Relationship between Gibbs free energy and emf of a cell

While you may be seeking to recognize the relationship between Gibbs free energy and emf of a cell, it is quite important to take a look on the basic and even the most complex elements that may be involved for the same.

What is Gibbs free energy?

Gibbs free energy could be determined as the thermodynamic potential signifying the reversible or maximum work performed by a thermodynamic system under constant pressure and temperature. The work done by electrical power within one second is described as the product of the total charge passed and emf of the cell.

 

Gibbs free energy equation

ΔG = ΔH – TΔS

Here,

ΔG represents Gibbs free energy

ΔH is the enthalpy change

T is temperature, and

ΔS is the change in entropy

• Energy reaction is spontaneous when ΔG < 0.
• Energy reaction tends to be non-spontaneous when ΔG > 0. And;
• The reaction will be at equilibrium when ΔG = 0.

 

Gibbs free energy and emf of the cell

W = nFE _(cell)

Here,

W = work done,

nF = total charge passed and;

E_(cell) = emf of the cell

When the charge is reversibly passed through the galvanic cell, it would be noted that the maximum amount of work is completed by the galvanic cell.
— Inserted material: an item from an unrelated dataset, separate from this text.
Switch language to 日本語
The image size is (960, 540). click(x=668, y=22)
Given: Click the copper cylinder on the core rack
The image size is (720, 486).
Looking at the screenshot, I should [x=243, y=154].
The amount of reversible work done by the galvanic cell results or is responsible for the decrease in Gibbs energy within the reaction.

 

Δr G = −W

Δr G = −nFE_(cell)

The above equation could be used also in order to calculate the standard cell potential. While the concentration of all considerable reacting species is same, E_(cell) = E^o_(cell) (i.e. standard cell potential and emf of a cell are equal).

⇒ Δr G^o = −nFE^o_(cell)

The Gibbs energy of a reaction is known to be an Extensive Thermodynamic Property which indicates that its value depends on n. Thus, when two cell reactions involve varying values of n, it is observed that the values of Gibbs free energy also vary.

For example,

Zn(s) + Cu²⁺(aq) → Zn²⁺(aq) + Cu(s)

Δr G = −2FE_(cell)

Whereas,

after the multiplication of the LHS and RHS by 2, it is observed that,

2Zn(s) + 2Cu²⁺(aq) → 2Zn²⁺(aq) +2Cu(s)

Δr G = −4FE_(cell)

As per thermodynamics, Gibbs energy of a reaction could be related to a reaction quotient and when the reaction is found at equilibrium, it could be related to equilibrium constant. Considering the fact that the Gibbs energy of a reaction is dependent on emf of a cell, the equilibrium constant of a cell reaction can be related to the standard cell potential.

When at equilibrium,

Δr G^o = −nFEo_(cell)

ΔrG^o = − RT ln K

−nFE^o_(cell) = − RT ln K

E^o_(cell) = (RT/nF) ln K

Here,

K is equilibrium constant

R is universal gas constant

From the above-mentioned equation, we can conclude:

• When K > 1, E^o_(cell)> 0, the reaction would be spontaneous and will be in favor of the formation of the product.
• When K < 1, E^o_(cell) <0, the reaction is likely to be non-spontaneous and will be in favor of the formation of reactants.

The above explanation is perfect to clarify the relationship between Gibbs free energy and the emf of a cell.